Paolo Da Col è uno dei più noti esperti ed interpreti italiani della musica del Rinascimento. Ha rivolto sin da giovanissimo i propri interessi al repertorio della musica rinascimentale e pre-classica, unendo costantemente ricerca ed esecuzione. Ha compiuto studi musicali al Conservatorio di Bologna e musicologici all’Università Ca’ Foscari di Venezia e presso il Centre d’Études Supérieures de la Renaissance di Tours, dove ha svolto un Dottorato di ricerca sulla vocalità del Rinascimento. Bibliotecario del Conservatorio Benedetto Marcello di Venezia, è stato docente di Storia della Musica (Istituto O. Vecchi di Modena) e bibliotecario dei Conservatori di Bolzano e di Trieste. Ha diretto il catalogo di musica dell’editore Arnaldo Forni di Bologna, dirige la rivista L’Organo fondata da Luigi Ferdinando Tagliavini, è curatore di edizioni di musica strumentale e di raccolte di studi musicologici, autore di saggi di storia della vocalità, di bibliografia musicale e di cataloghi di Fondi musicali. Collabora all’edizione dell’opera omnia di Carlo Gesualdo da Venosa e di Giuseppe Tartini. In qualità di cantante ha fatto parte per oltre vent’anni di numerose formazioni vocali italiane. Dal 1998 dirige l’Ensemble vocale Odhecaton, con il quale ha registrato una quindicina di CD per le etichette Bongiovanni, Assai, Ramée, Ricercar, Arcana, The Classic Voice, RALS, Musique en Wallonie, Cantus. Le registrazioni, dedicate alla polifonia sacra dei secoli XV-XVIII, hanno ottenuto alcuni dei maggiori riconoscimenti discografici: Grand prix international de l’Académie du disque lyrique, 2 diapason d’or de l’année, choc (Classica), disco del mese (Amadeus e CD Classics), cd of the Year (Goldberg), Editor’s choice (Gramophone). Per l’attività artistica svolta con l’ensemble Odhecaton, ha ottenuto nel 2018 il Premio Abbiati della critica musicale italiana.

Caro Paolo, il tuo curriculum e la tua attività con l’ensemble Odhecaton (che ha festeggiato lo scorso anno il quarto di secolo di vita) fanno di te uno dei personaggi più autorevoli della riscoperta del linguaggio musicale del Rinascimento, soprattutto di quello del Belpaese. Nelle tue interpretazioni, infatti, la mia generazione – e non solo questa – ha (ri)scoperto quell’autentico ‘gusto italiano’ che era caduto un po’ in oblio nelle interpretazioni di gruppi vocali d’Oltralpe. Quale ruolo pensi abbia avuto e quale missione ritieni possa incarnare l’attività del gruppo da te diretto?

○ ○ ○ ○ ○ ○ ○

Stampa parola per parola il testo su Paolo Da Col da "Caro Paolo, il" a "da te diretto?". Le righe qui sotto sono materiale a sé, distinto dal testo.

** Righe estratte **
○ ○ ○ ○ ○ ○ ○

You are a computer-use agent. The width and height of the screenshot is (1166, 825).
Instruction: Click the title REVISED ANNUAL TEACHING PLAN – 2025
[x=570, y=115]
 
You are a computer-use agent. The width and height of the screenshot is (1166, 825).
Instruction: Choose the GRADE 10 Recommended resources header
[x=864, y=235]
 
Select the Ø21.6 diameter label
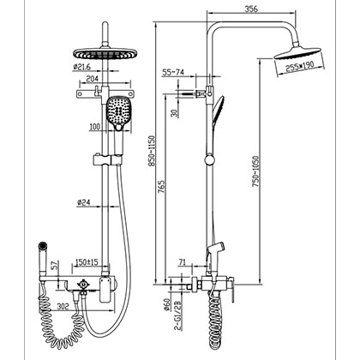[x=83, y=66]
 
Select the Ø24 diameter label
[x=84, y=202]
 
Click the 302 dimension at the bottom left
[x=63, y=303]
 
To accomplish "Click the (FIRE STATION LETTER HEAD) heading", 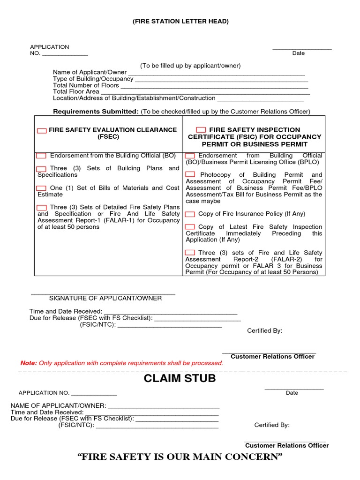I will point(180,22).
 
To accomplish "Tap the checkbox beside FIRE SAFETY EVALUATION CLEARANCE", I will point(42,131).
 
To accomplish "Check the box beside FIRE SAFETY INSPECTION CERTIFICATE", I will point(201,130).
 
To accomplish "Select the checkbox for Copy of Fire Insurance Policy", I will point(190,214).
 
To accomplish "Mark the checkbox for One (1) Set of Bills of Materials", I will point(42,188).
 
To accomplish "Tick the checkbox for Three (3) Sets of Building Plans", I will point(42,169).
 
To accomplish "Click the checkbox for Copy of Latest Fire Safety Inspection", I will point(190,227).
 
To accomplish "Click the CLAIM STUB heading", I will point(180,379).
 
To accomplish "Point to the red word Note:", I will point(28,363).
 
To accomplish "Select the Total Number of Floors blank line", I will point(214,86).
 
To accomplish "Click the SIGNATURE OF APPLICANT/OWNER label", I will point(105,299).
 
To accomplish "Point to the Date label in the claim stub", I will point(292,393).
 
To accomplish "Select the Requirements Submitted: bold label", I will point(96,112).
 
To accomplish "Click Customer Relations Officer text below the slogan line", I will point(287,445).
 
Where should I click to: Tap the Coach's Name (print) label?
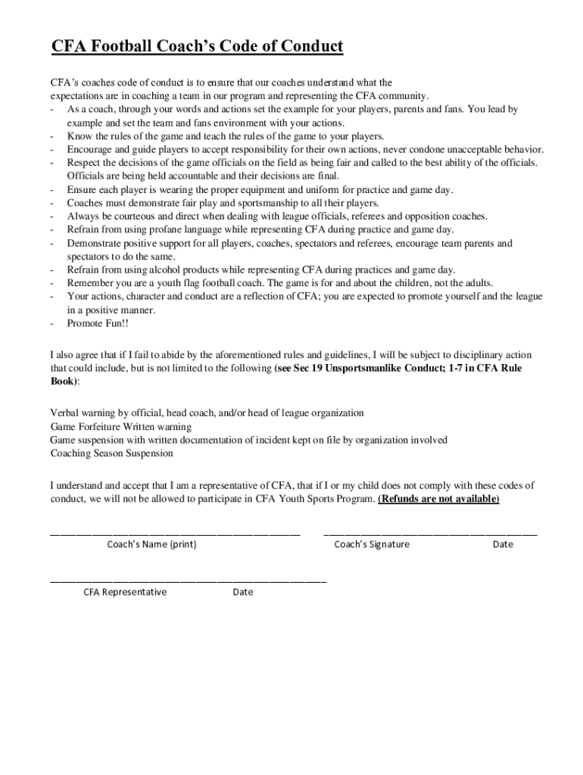pyautogui.click(x=151, y=544)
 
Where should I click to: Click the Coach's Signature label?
pyautogui.click(x=372, y=544)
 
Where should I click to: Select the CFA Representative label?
pyautogui.click(x=125, y=592)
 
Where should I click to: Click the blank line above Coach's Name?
pyautogui.click(x=175, y=534)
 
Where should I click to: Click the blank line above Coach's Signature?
pyautogui.click(x=430, y=534)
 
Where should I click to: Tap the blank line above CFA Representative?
pyautogui.click(x=188, y=581)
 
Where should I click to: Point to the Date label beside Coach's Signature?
pyautogui.click(x=503, y=544)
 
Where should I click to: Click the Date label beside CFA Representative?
pyautogui.click(x=243, y=592)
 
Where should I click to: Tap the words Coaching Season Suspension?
pyautogui.click(x=111, y=453)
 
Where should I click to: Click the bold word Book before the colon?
pyautogui.click(x=63, y=381)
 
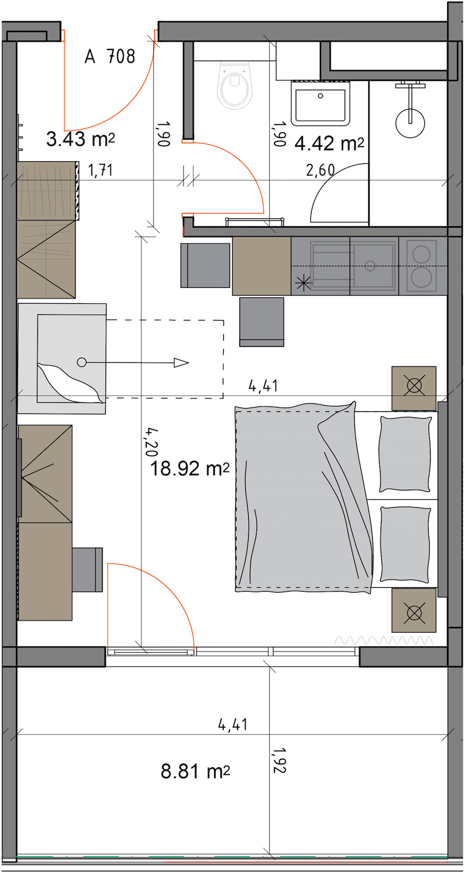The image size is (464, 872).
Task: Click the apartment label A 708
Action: pyautogui.click(x=110, y=56)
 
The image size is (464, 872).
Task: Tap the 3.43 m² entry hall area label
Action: pyautogui.click(x=81, y=139)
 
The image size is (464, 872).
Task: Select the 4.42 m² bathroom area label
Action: pyautogui.click(x=329, y=143)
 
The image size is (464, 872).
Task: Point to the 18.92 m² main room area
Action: pyautogui.click(x=190, y=468)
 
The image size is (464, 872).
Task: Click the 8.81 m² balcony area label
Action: pyautogui.click(x=195, y=771)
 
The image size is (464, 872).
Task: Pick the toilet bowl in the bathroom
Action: pyautogui.click(x=234, y=85)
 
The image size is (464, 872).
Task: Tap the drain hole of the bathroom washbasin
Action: pyautogui.click(x=320, y=96)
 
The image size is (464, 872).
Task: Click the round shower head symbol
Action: pyautogui.click(x=410, y=123)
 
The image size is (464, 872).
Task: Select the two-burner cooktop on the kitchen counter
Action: pyautogui.click(x=421, y=266)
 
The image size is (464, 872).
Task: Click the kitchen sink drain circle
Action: pyautogui.click(x=370, y=266)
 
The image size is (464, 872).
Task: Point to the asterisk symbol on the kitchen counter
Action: pyautogui.click(x=302, y=283)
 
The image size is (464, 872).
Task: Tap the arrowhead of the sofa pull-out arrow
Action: pyautogui.click(x=181, y=363)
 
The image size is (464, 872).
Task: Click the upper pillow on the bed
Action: pyautogui.click(x=405, y=454)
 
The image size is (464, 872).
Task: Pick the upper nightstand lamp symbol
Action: pyautogui.click(x=414, y=386)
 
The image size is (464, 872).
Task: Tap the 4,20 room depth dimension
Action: pyautogui.click(x=151, y=442)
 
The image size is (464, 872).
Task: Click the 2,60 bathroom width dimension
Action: pyautogui.click(x=320, y=170)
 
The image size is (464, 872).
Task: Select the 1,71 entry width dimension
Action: pyautogui.click(x=101, y=170)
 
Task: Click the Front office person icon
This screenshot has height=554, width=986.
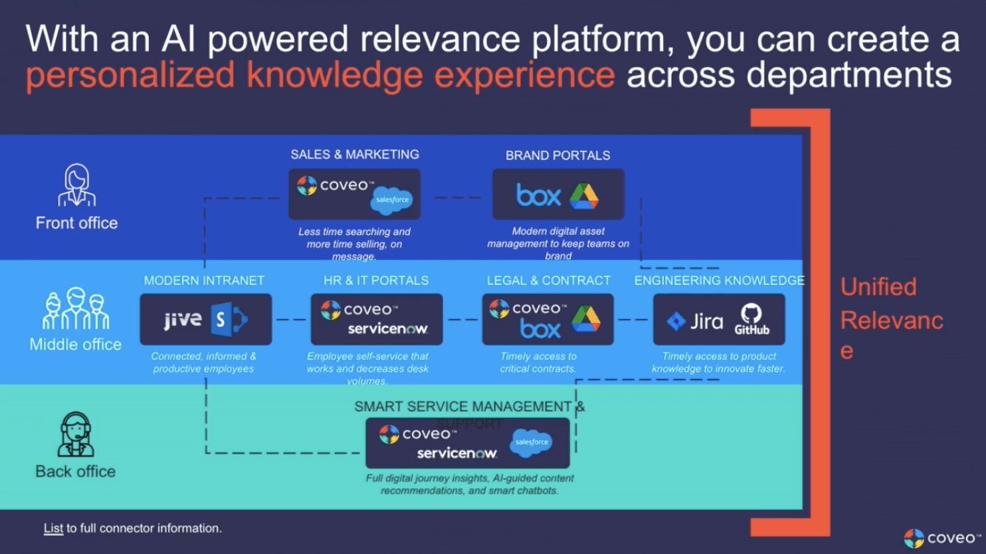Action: click(x=76, y=185)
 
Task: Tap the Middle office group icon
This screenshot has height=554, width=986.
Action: click(x=76, y=309)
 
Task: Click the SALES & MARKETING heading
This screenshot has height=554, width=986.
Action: click(x=355, y=155)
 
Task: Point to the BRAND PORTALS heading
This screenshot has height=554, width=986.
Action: click(x=557, y=155)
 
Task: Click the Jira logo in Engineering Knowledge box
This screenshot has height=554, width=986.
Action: click(x=695, y=322)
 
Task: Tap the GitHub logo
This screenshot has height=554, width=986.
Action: click(x=751, y=320)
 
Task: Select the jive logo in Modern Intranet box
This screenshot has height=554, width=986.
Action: click(x=183, y=320)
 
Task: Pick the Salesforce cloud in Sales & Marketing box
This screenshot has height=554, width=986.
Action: click(x=392, y=200)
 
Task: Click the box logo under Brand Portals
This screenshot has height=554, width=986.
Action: click(x=538, y=196)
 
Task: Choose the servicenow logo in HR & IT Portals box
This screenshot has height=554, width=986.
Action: click(x=387, y=329)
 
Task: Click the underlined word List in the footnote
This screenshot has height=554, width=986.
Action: click(x=53, y=529)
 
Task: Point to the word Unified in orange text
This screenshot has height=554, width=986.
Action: click(x=878, y=287)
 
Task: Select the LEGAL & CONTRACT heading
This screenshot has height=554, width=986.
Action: click(x=548, y=281)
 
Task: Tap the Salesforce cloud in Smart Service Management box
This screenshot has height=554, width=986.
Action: click(x=532, y=442)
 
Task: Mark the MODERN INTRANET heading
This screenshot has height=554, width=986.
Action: click(x=204, y=281)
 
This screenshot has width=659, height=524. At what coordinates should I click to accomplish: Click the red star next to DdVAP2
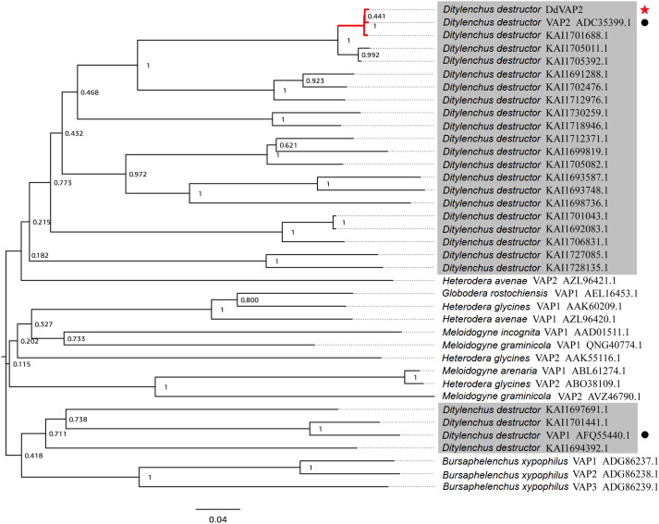point(645,7)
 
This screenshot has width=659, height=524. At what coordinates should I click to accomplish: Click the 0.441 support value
point(376,17)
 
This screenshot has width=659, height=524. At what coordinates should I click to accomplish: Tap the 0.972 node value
point(136,174)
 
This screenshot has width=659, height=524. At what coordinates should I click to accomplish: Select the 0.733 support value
point(76,339)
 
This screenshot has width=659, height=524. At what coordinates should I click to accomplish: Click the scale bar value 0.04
point(217,518)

○ ○ ○ ○ ○ ○ ○

** Risposta attesa **
Caro Paolo, il tuo curriculum e la tua attività con l’ensemble Odhecaton (che ha festeggiato lo scorso anno il quarto di secolo di vita) fanno di te uno dei personaggi più autorevoli della riscoperta del linguaggio musicale del Rinascimento, soprattutto di quello del Belpaese. Nelle tue interpretazioni, infatti, la mia generazione – e non solo questa – ha (ri)scoperto quell’autentico ‘gusto italiano’ che era caduto un po’ in oblio nelle interpretazioni di gruppi vocali d’Oltralpe. Quale ruolo pensi abbia avuto e quale missione ritieni possa incarnare l’attività del gruppo da te diretto?